The Ten Commandments Are Ecological
Since the story of salvation in the Bible is the story of God, God’s people, and God’s land, one would expect that every one of God’s commands would have something to do with land, directly or indirectly.
Look carefully at the Ten Commandments, and you will see that this is in fact true. Well before the Ten Commandments were given, God’s people were told to care for the land, with which God has established covenant (Gen. 2:15; 9:8-17).
When God’s people fail to care for the land, they actually break every one the Ten Commandments. For all God’s commands touch the land in one way or another.
Ecology of God’s Commands
God says, “You shall have no other gods before me” (Exod. 20:3). But when we despoil the creation we are not honoring God; we are putting our own selfishness and comfort before God the Creator and his intentions for the creation. First commandment broken.
God says, “You shall not make for yourself an idol” (Exod. 20:4). When we fail to care for God’s creatures, we make an idol of ourselves. We put ourselves ahead of God and his glory and mission. Second commandment shattered.
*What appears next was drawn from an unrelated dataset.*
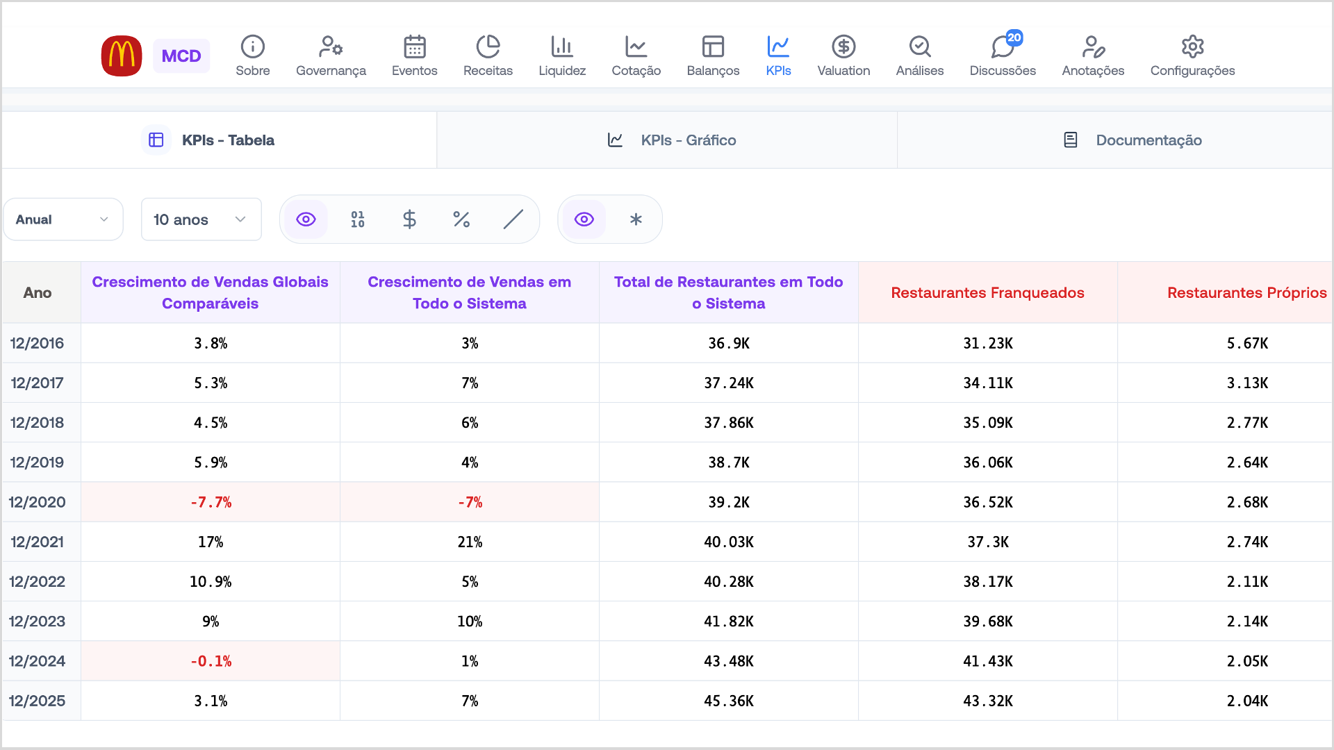
Task: Select the 12/2020 row label
Action: (38, 502)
God says, “You shall not make wrongful use of the name of the Lord your God” (Ex. 20). When people profess to be God’s people, yet mistreat the earth and claim to own the land, they misuse the name of the Lord who says, “The earth is mine, and all that is in it” (Ps. 24:1). So much for the third commandment.
God says, “Remember the sabbath day, and keep it holy” (Exod. 20:8). The sabbath principle is rest, acknowledging God as sovereign provider. God says the land must be allowed to rest, to rejuvenate itself; to be properly cared for. “The land will rest, and enjoy its sabbath years” (Lev 26:34). If not, God promises judgment. Exploiting the land is one of the ways we fail to keep sabbath and so break the fourth commandment.
God says, “Honor your father and your mother, so that your days may be long in the land” (Exod. 20:12). God’s economy ties together the honoring of family relationships and peaceful living in the land. Since our parents (and all future generations) depend on the land, we dishonor our father and mother if we exploit the land. More and more we are coming to understand today how interlaced are the welfare of people and the land. If one suffers, the other suffers.
God says, “You shall not murder” (Exod. 20:13). We are to nurture the life of others, not destroy it. Yet, we now know that polluting the climate raises the death toll, especially among the poor. Environmental exploitation and death are linked at multiple levels. Creation care is pro-life.
God says, “You shall not commit adultery” (Exod. 20:14). Adultery springs from lust for someone or something that does not properly belong to us; it leads us to break faith with those to whom we have promised to be faithful—thus dishonoring God. So the Bible speaks much of spiritual adultery and prostitution. God's original intention was that we would be stewards and caretakers of the land, the land we were placed in to “husband.” But our lust to serve ourselves has led us to abandon the land. Failure to nurture the land is ecological adultery.
God says, “You shall not steal” (Exod. 20:15). Spoiling the land steals from God, who owns the land, and from the poor, to whom God gives special rights to the land and its produce (Lev. 19:10, 23:22).
God says, “You shall not bear false witness against your neighbor” (Exod. 20:16). But when we blame others, not ourselves, for the spoiling of creation (blaming politicians, for instance, or environmentalists, or other countries, or even God’s will or providence) we bear false witness. We ignore our environmental interdependence and co-responsibility. If we say we have no clear God-given responsibility for local and global creation care, we bear false witness against God’s Word!
God says, “You shall not covet your neighbor’s house . . . or anything that belongs to your neighbor” (Exod. 20:17). The Lord tells us to practice mutual respect, especially with regard to those things that properly “belong” to us as God’s creatures. The earth does not belong to us, but the right to the proper enjoyment of the land and its beauty and bounty does. This right belongs to the whole human family—certainly not just to ourselves or our family or nation or religion. Creation care means not coveting the land or the economic advantages or profits of others.
If we consider the ecological setting of the Ten Commandments, we see how our intentional actions as well as our unthinking habits actually defy God’s Word. Loving God and keeping his commandments (Deut. 7:9) means not putting our conveniences and customs and politics ahead of following God’s way. If we spoil creation and multiply its groaning, we daily break God’s Word.